*Exercise aim*.
Check each line of the records for "Given"; collect those that have it.

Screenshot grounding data
..........

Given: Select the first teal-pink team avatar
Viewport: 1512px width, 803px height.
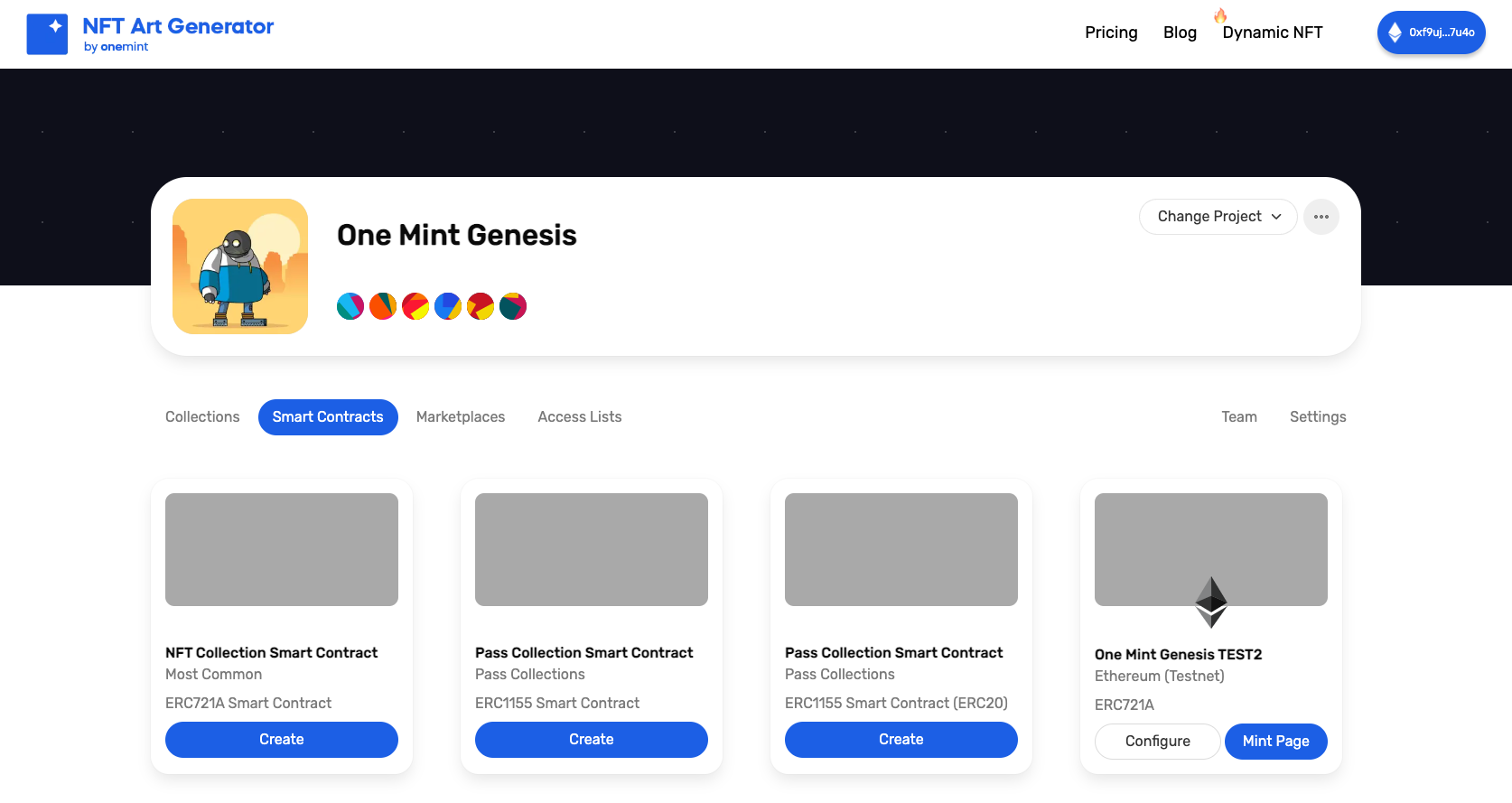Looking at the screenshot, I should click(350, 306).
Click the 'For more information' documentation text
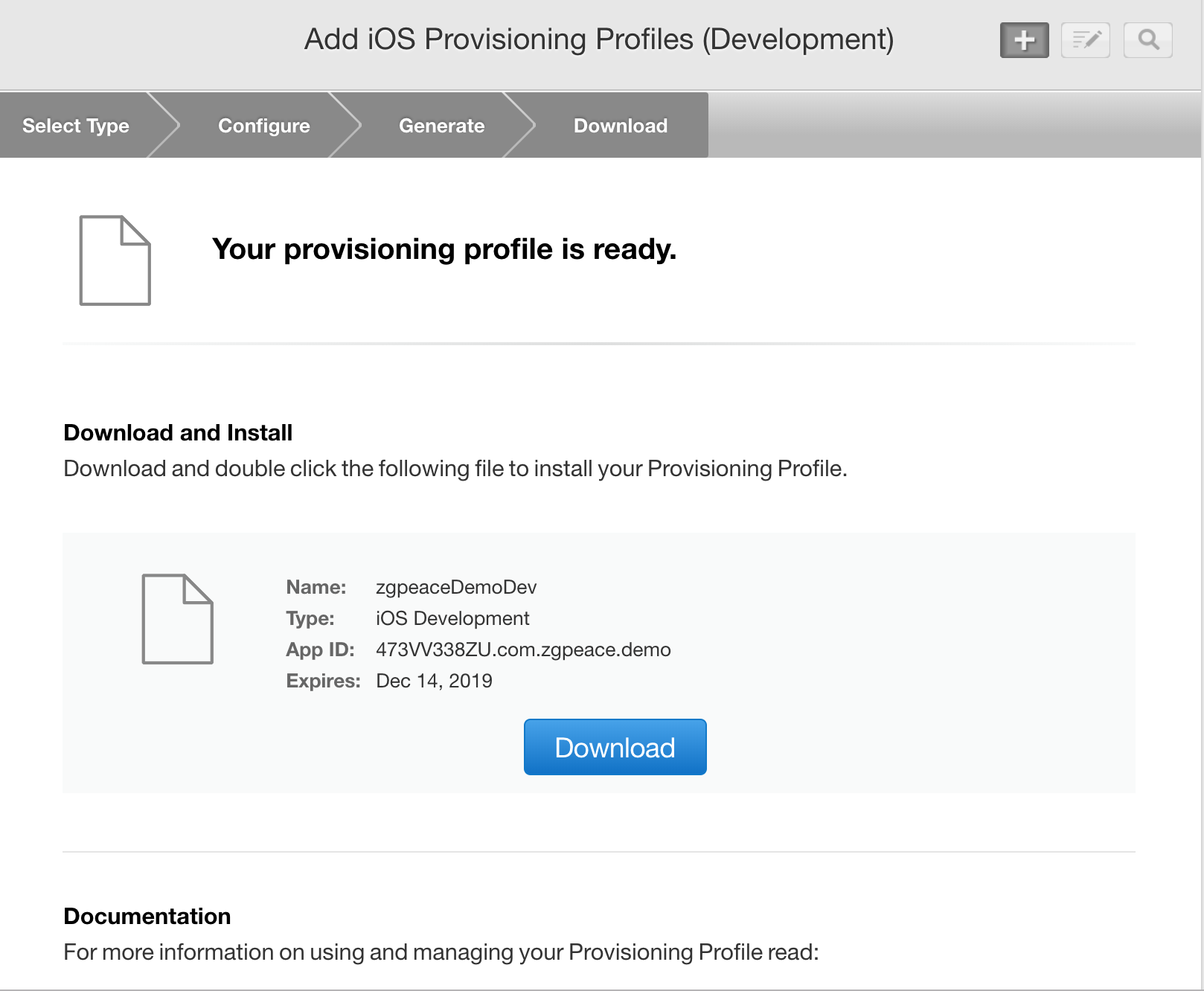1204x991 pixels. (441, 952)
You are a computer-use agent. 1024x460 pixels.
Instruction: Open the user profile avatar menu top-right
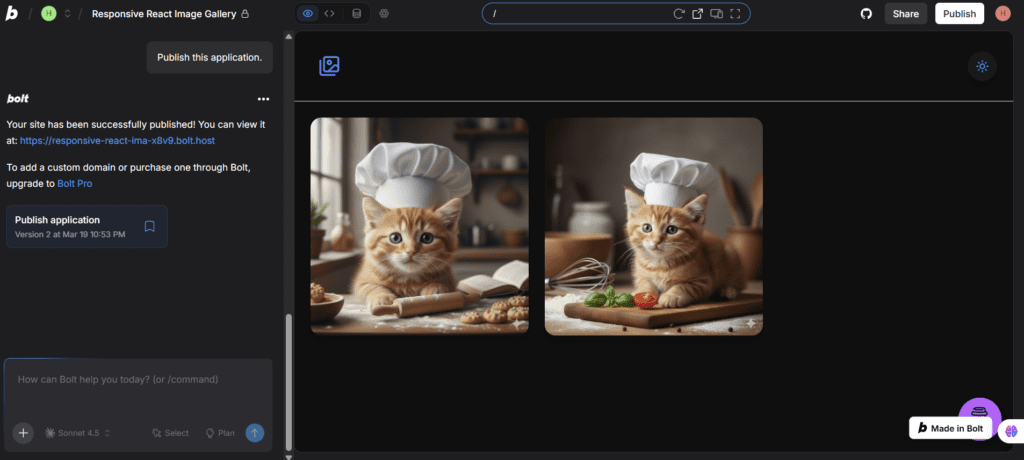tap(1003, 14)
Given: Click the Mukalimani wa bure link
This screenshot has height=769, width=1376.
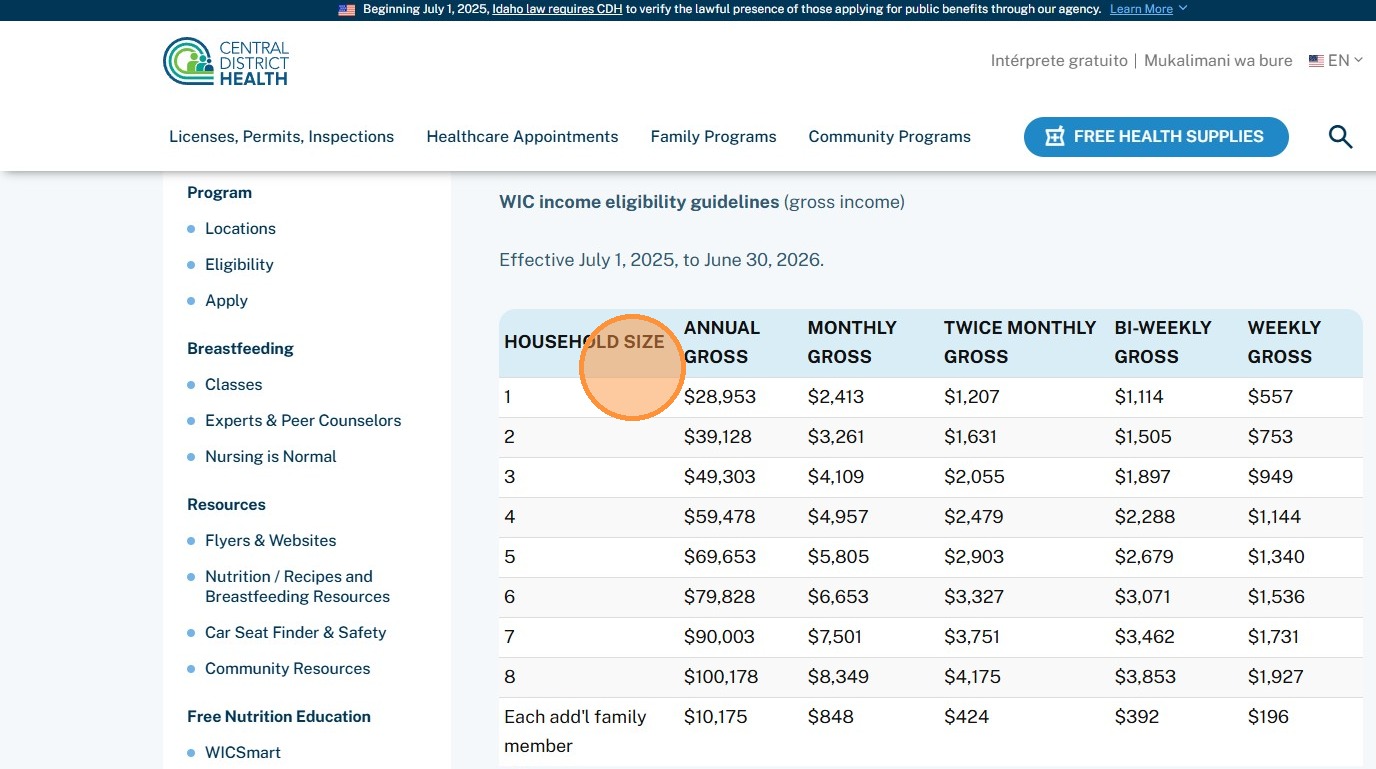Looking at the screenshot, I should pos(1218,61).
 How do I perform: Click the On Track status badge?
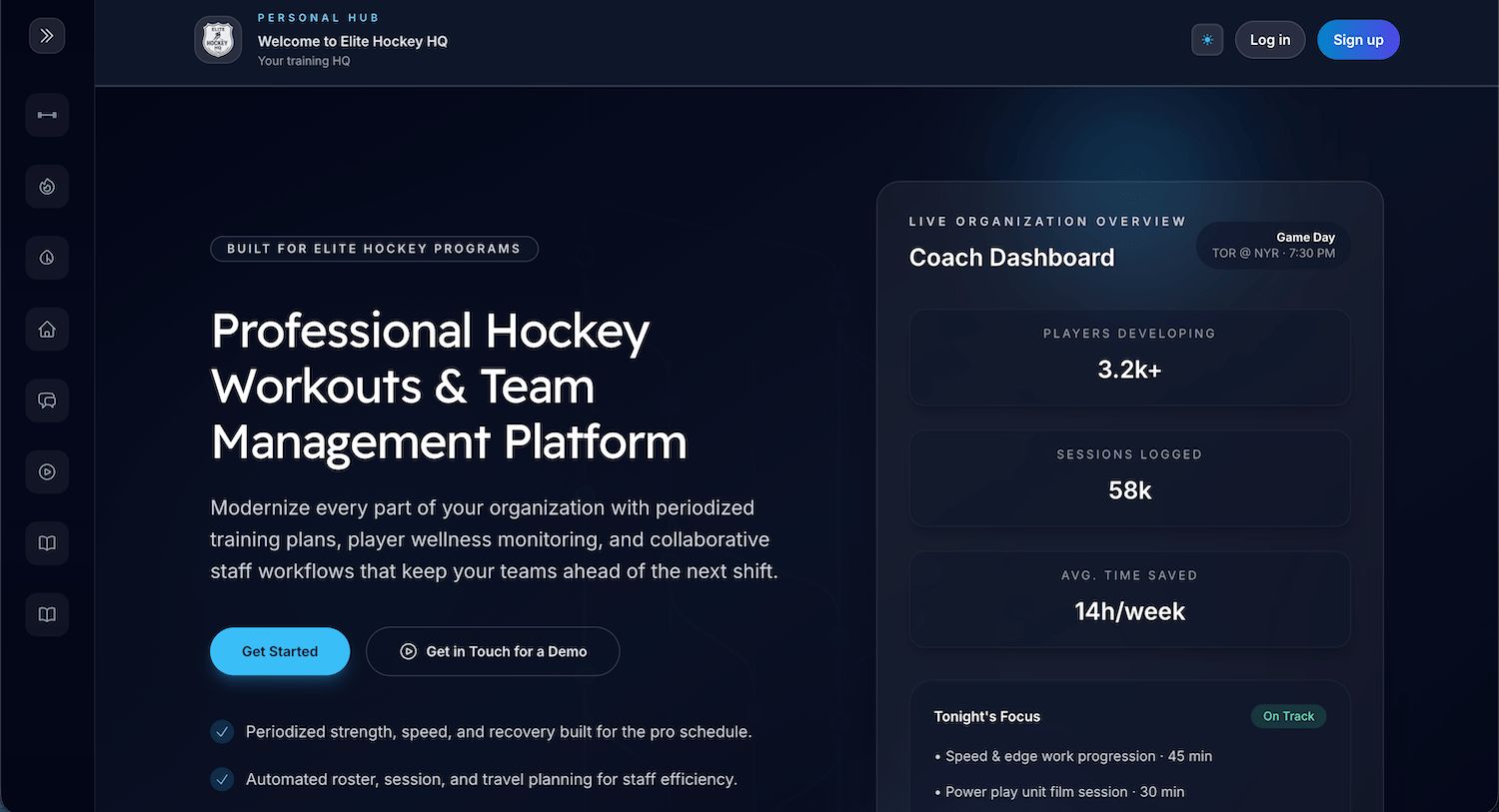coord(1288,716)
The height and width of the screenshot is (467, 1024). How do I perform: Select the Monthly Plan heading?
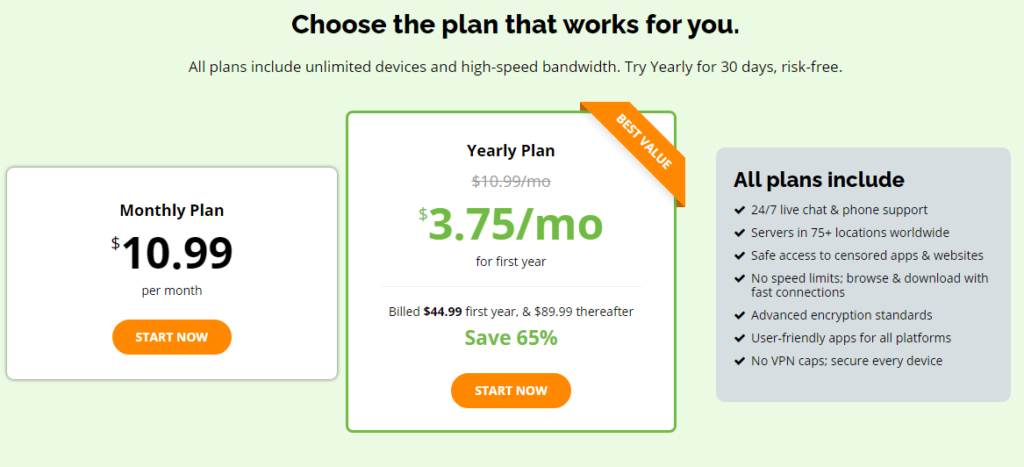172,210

..........

*Answer to the problem*.
Given: Select the first teal-pink team avatar
Given: Click the Mukalimani wa bure link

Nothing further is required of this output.